Clothes retailers have been hit by the pound’s fall against the dollar because they buy their clothes in dollars. They have also had to deal with the sharp (and welcome) increase to the minimum wage. 

That’s not quite such an issue for insurers, which employ proportionately less low-waged staff. However, it is true that increasing the discount rate will increase the cost of claims (the impact of supposedly fake whiplash cases has been grossly over stated so I’m not conceding that point). Insurers have also been hit with a rise in insurance premium tax. 

As a result of these pressures, both insurers and clothes retailers are left with a choice. They can either absorb the costs, or they can pass them on. 

When it comes to the latter Next, for example, has chosen to increase its prices to maintain its margins; Primark, on the other hand, intends to absorb its rising costs. 

The important point is that you the consumer have a choice over how much you want to pay for your jeans or your hoodies or your T-shirts or your shirts. 

Don’t want to pay Next's higher prices? You have an alternative. Don't like Primark? You can get similar clothes at Sainsbury’s, or Asda, or Tesco, or Gap, or M&S or Uniqlo, even Lidl or Aldi if you’re prepared to wait until they appear on those chains’ infamous middle aisles. Still not satisfied? What about Asos, or BooHoo, or Jacamo, or Debenhams, or Amazon, or one of Arcadia Group’s portfolio of brands (if you can put up with buying from Sir Philip and Tina Green). 

There’s a reason I mentioned Arcadia, as will become clear.

When it comes to insurance you do not have this sort of choice. 

Click on to a price comparison site (and if you’re buying insurance you should) and it will certainly look that way. You will be confronted with a similarly bewildering array of brands, all selling much the same thing, but at different prices. 

However, the apparent cutthroat competition between insurers isn’t what it seems. Like retail group Arcadia (Topshop, Burton, Dorothy Perkins, Miss Selfridge, Wallis and so on) insurers like to sell through a number of brands. 

Unlike Arcadia, which has to compete with a huge number of rivals, there are, as a recent report by Capital Economics makes clear, just nine major insurance underwriters in Britain. 

It is insurance underwriters that are the arbiters of price and if none of them chooses to weather the impact of higher input costs (as Primark has but Next has not), you, the consumer, will suffer. 

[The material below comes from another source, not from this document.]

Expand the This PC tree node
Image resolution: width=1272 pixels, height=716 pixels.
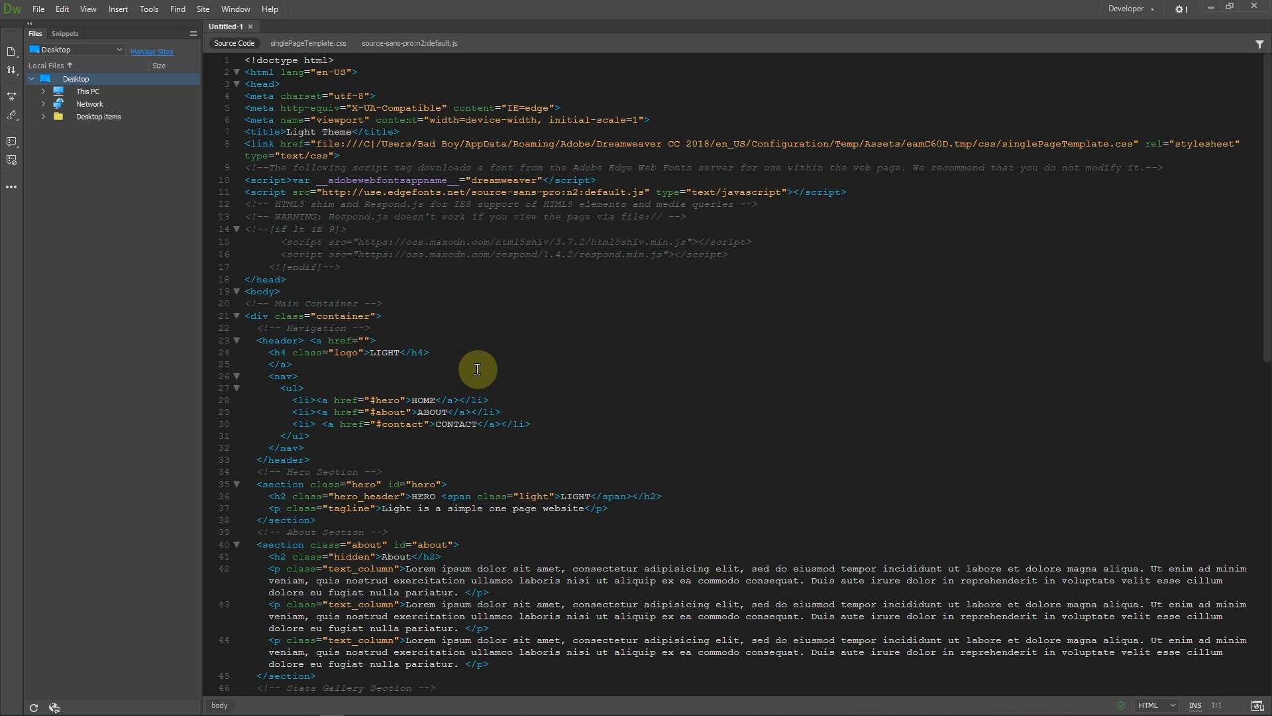(44, 91)
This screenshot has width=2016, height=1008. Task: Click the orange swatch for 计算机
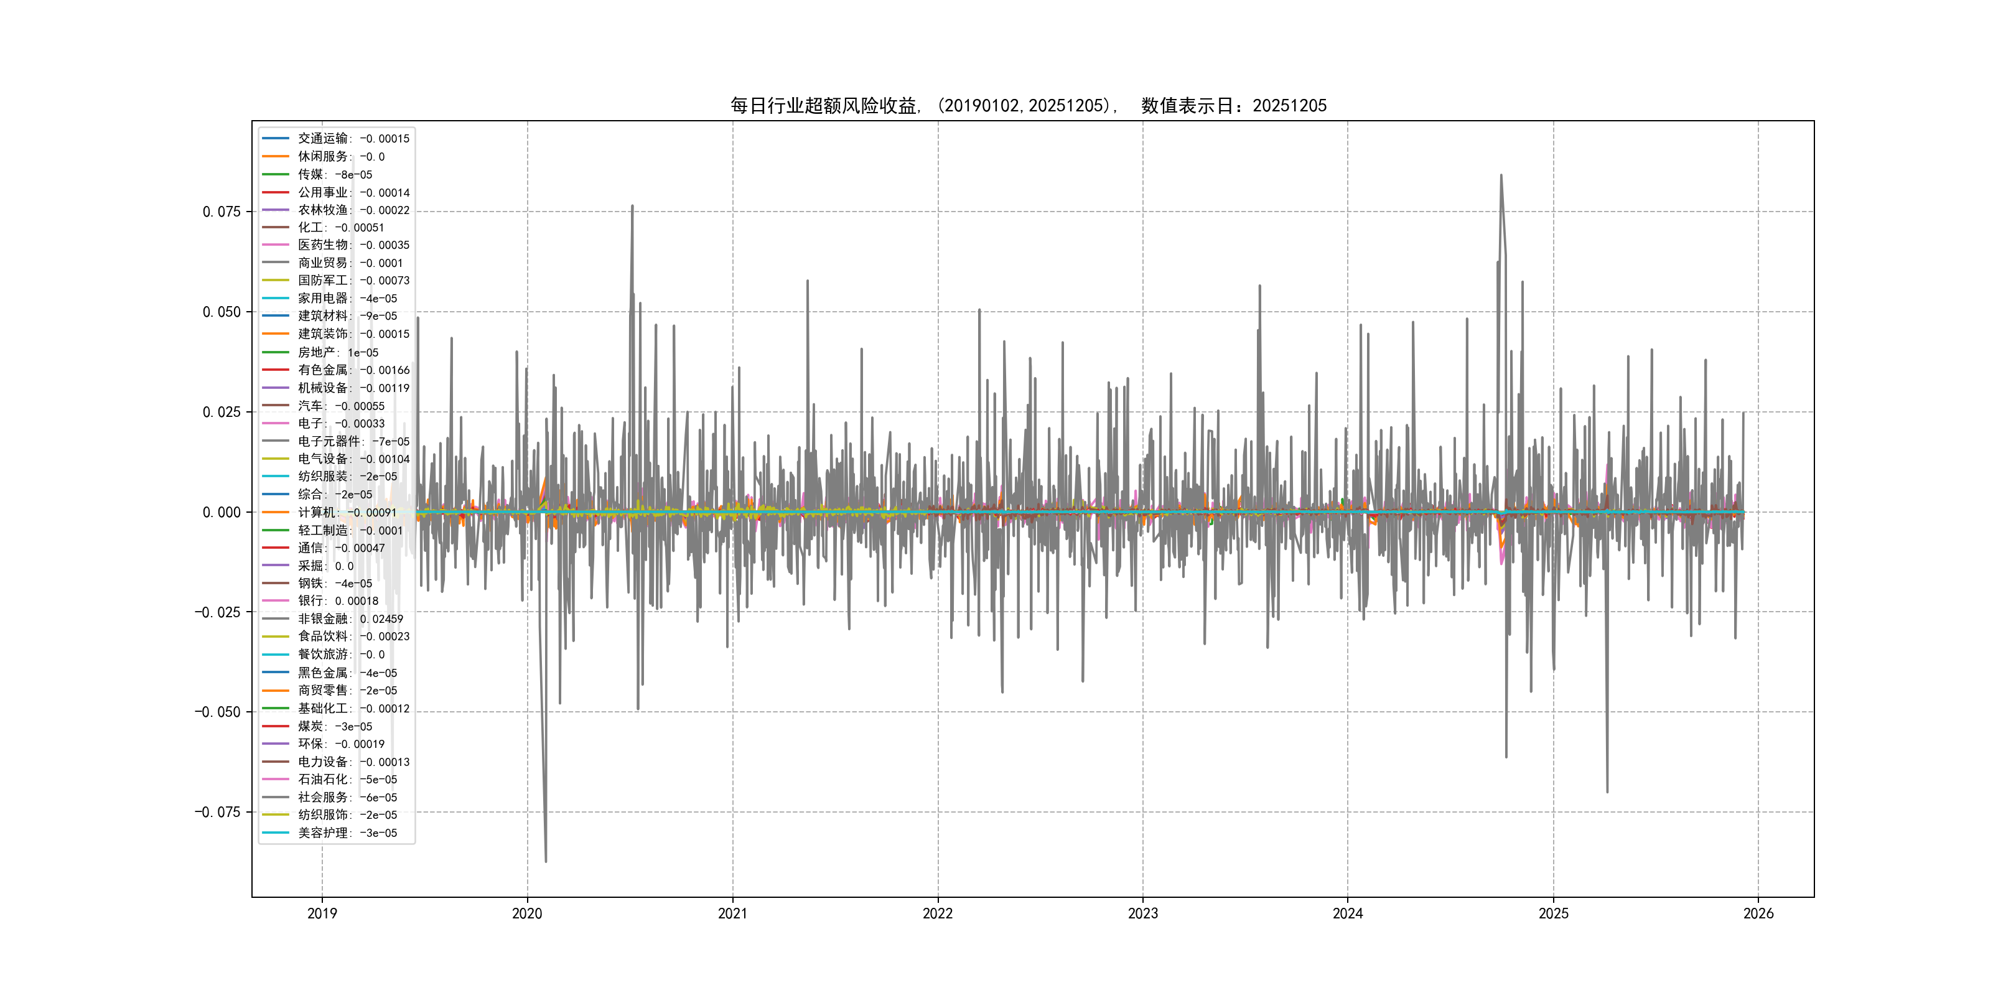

This is the case now, as the ABI’s figures make clear. Instead of competing hard, driving efficiencies, even accepting lower margins, insurers have chosen instead to whinge and blame everyone but themselves for the price rises they are imposing. 

Needless to say if you ask them it’s all because of ambulance-chasing lawyers, evil, fraudulent drivers filing fake claims, and the Government. Nothing to do with the people that, you know, actually set the prices. 

The solution to the problem of higher insurance costs is not the Government’s damaging whiplash crackdown, which will hurt people who have been hurt, or to renege on the increase to the discount rate, which would also hurt people who have been hurt.

It is to push the competition watchdogs to force the industry out of its complacency. How about that as a manifesto commitment?